20. In addition to arguing that the searches carried out by the Department should have led to the identification of further environmental information, the appellant also argued that the Department provided “[…] no indication of the type of searches undertaken.” While the appellant may be dissatisfied by the results of the Department’s searches in response to her request, it is simply not accurate to say that it did not provide details of those searches. As set out above, the Department’s internal review decision specifically addressed the points raised by the appellant regarding the information she considered to be outstanding, and gave specific details as to the types of searches it carried out in respect of such information.
21. It is important to again note that where a public authority refuses a request for records under article 7(5) of the AIE Regulations, the question this Office must consider is whether the public authority has taken all reasonable steps to ascertain the whereabouts of relevant records.
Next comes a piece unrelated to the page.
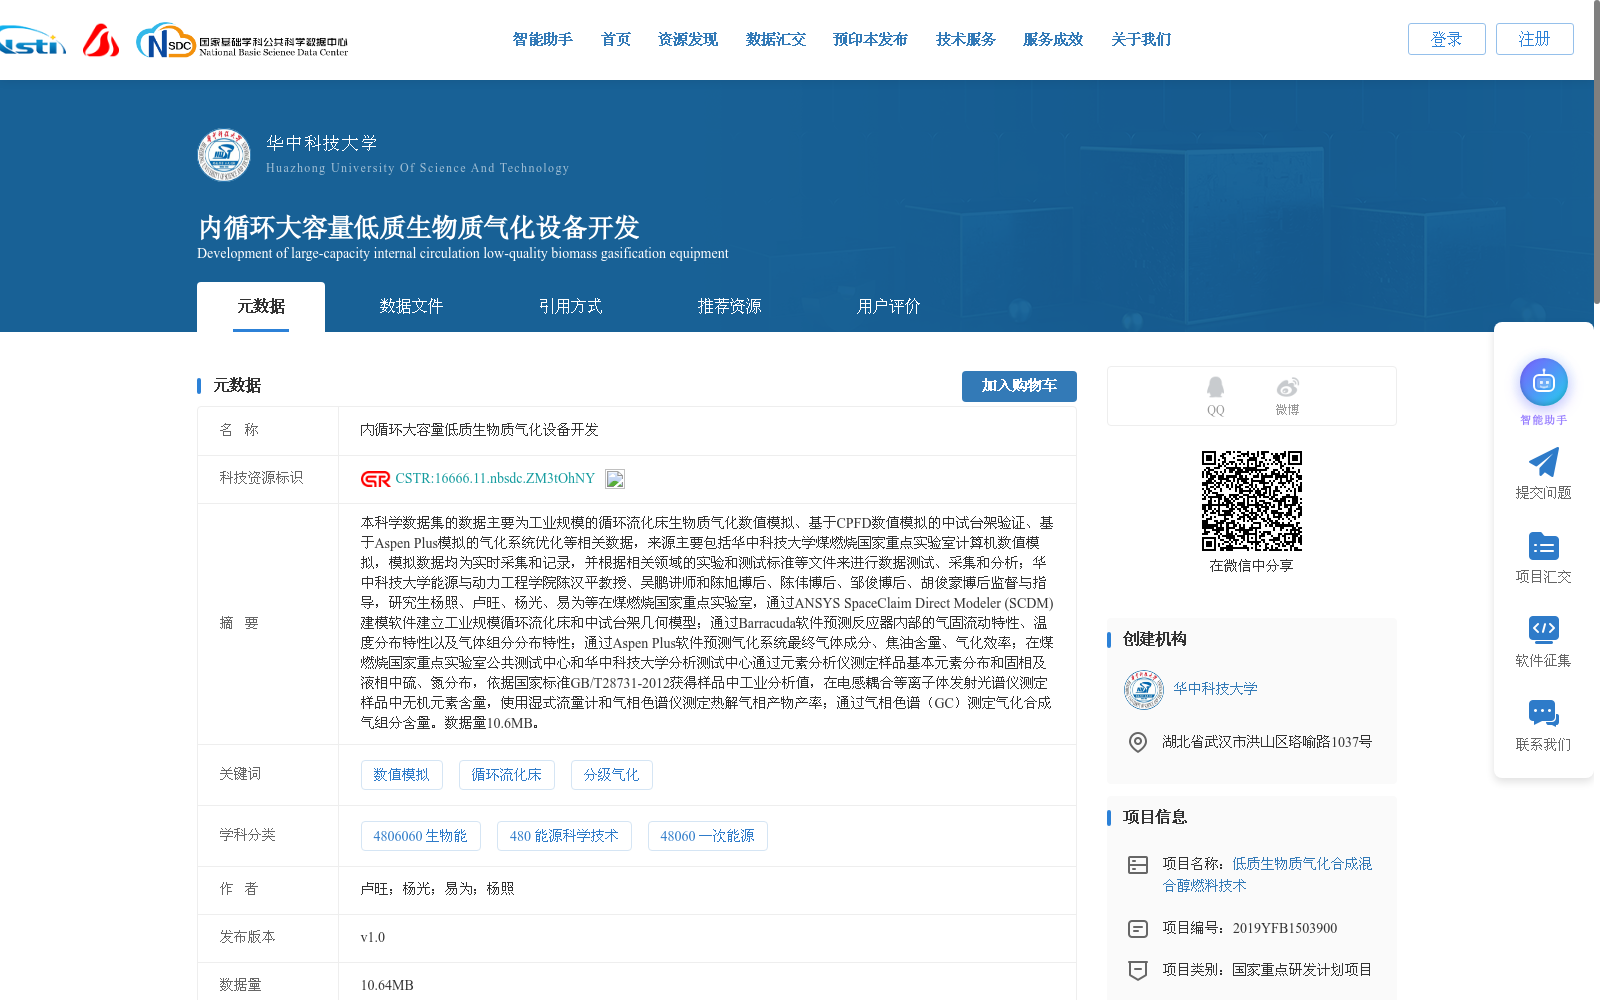Switch to the 数据文件 tab
Image resolution: width=1600 pixels, height=1000 pixels.
(x=411, y=306)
The AIE Regulations do not require absolute certainty as to the existence or location of records, as situations arise where records are lost or simply cannot be found, or, indeed, may have been destroyed in line with the body’s records management policies. It is also important to note that this Office does not generally expect public authorities to carry out extensive or indefinite general searches for records simply because an appellant asserts that more records should or might exist or rejects a public authority’s explanation of why a record does not exist. The test in article 7(5) is whether the public authority has taken all reasonable steps to locate the records sought.
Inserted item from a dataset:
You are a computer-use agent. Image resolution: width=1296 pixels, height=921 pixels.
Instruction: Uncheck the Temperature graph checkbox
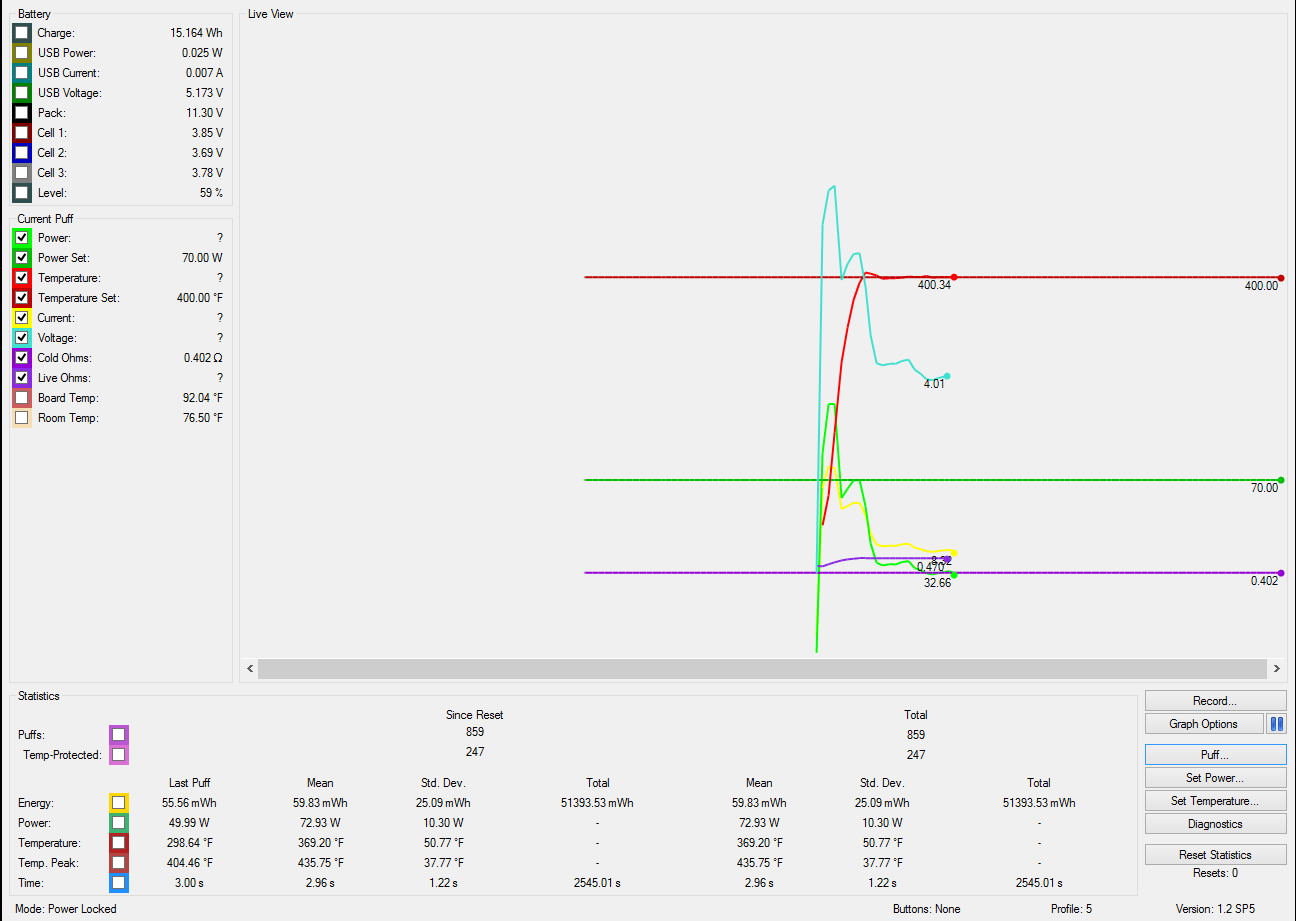coord(22,278)
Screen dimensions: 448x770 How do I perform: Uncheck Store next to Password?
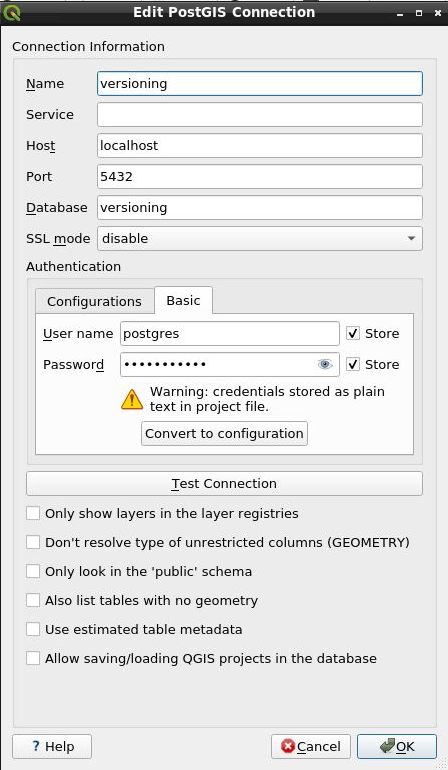tap(353, 364)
22. While the appellant may be dissatisfied with the results of the steps the Department took to identify relevant information and consider that it should hold further information, I must assess whether the steps the Department has taken to identify the information it does holds were reasonable. That is to say, I must assess whether the steps taken by the Department meet the standard of reasonableness as it applies in this particular case. Given the details of the searches conducted by the Department, I am satisfied the Department has taken reasonable steps to identify all relevant information in this particular case. It is open to the appellant to make a new request to the Department for additional information, should she wish to do so.
23. For the reasons I have set out above, I affirm the Department’s decision to refuse the request on the basis of article 7(5) and I consider that adequate steps have been taken to identify and locate all relevant environmental information on this occasion.
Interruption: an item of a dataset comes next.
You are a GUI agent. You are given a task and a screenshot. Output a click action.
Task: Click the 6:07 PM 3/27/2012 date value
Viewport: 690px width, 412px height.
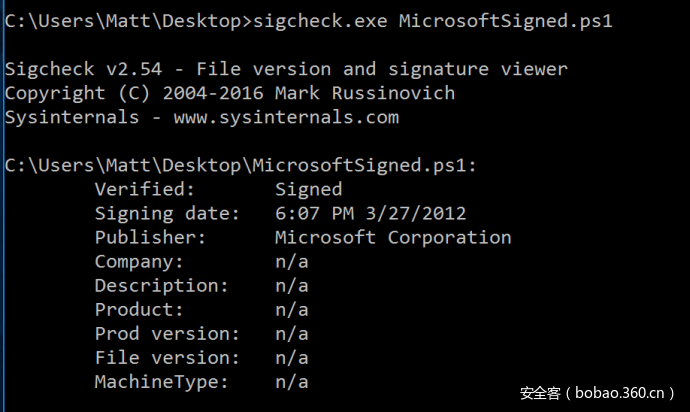(370, 214)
24. Having carried out a review under article 12(5) of the AIE Regulations, on behalf of the Commissioner for Environmental Information, I affirm the decision of the Department under article 7(5) of the AIE Regulations.
25. A party to the appeal or any other person affected by this decision may appeal to the High Court on a point of law from the decision. Such an appeal must be initiated not later than two months after notice of the decision was given to the person bringing the appeal.